Description of the task:
Resume the forum thread about babies waking in the night, picking up right after its final sentence.

*** Text shown ***

He's not read the book though (or any other baby/parenting books) so doesn't know what some random "expert" thinks he should be doing.

LulaB · 07/02/2010 21:04

I think when it comes to the books they make it sound so easy don't they, and when your baby doesn't conform you actually beat yourself up.

I did think that waking once in the night at this stage was good, but according to Gina the baby shouldn't be waking at all. I actually feel more knackered now I'm doing Gina Ford than I did when I wasn't !

OP posts:
LadyGooGoo · 07/02/2010 21:19

Not doing GF but..

Have 13 week baby and last few nights he has woken in the night (anything from 12.30 to 4am) and I have gone in and settled him and he has fallen back to sleep until around 6am-6.45am)

*** End of Text shown ***
*** Dataset ***

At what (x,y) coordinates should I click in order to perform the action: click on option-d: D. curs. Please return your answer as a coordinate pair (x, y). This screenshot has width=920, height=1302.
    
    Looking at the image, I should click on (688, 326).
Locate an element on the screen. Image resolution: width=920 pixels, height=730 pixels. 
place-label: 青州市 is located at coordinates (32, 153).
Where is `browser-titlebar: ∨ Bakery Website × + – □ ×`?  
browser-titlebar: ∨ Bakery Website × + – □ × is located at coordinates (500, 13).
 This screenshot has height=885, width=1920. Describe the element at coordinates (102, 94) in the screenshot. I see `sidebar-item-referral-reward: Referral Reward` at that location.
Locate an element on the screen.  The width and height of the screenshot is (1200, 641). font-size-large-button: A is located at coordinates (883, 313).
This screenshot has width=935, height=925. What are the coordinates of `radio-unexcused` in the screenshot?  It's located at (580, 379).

*** End of Dataset ***

Task answer:
Comes clean: so sleep addled am I with two other children, that I have given baby a dummy to quiet him while I go downstairs and make bottle. Then decided that actually, now baby is quiet I'd just lay back down for a minute to wake up properly. To then discover that darling, darling child is well mannered enough to go back to sleep and not bother mummy until morning

Culmination of this is:

See if you can settle baby without feeding in middle of night. Disclaimer: If child wants to feed, FEED!!

jollydiane · 07/02/2010 21:22

Use only as a guide.

The ideas are sound but don't beat yourself up about it if your baby doesn't exactly meet what she suggests. Use it as a rough guide of what to do for feeding times and sleeps. If it really doesn't work get a match and burn it .

SheWillBeLoved · 07/02/2010 21:23

This reply has been deleted

Message withdrawn

jojochanel · 07/02/2010 21:34

agree with SWBL completely. Your baby sounds like he's following a pretty good pattern and to be honest I think I didn't make my life easy for myself first time stressing about the fact that he had to have some sort of routine. They seem to find their own way about 4-5 months. I cut myself some slack with the second and enjoyed the whole experience much more.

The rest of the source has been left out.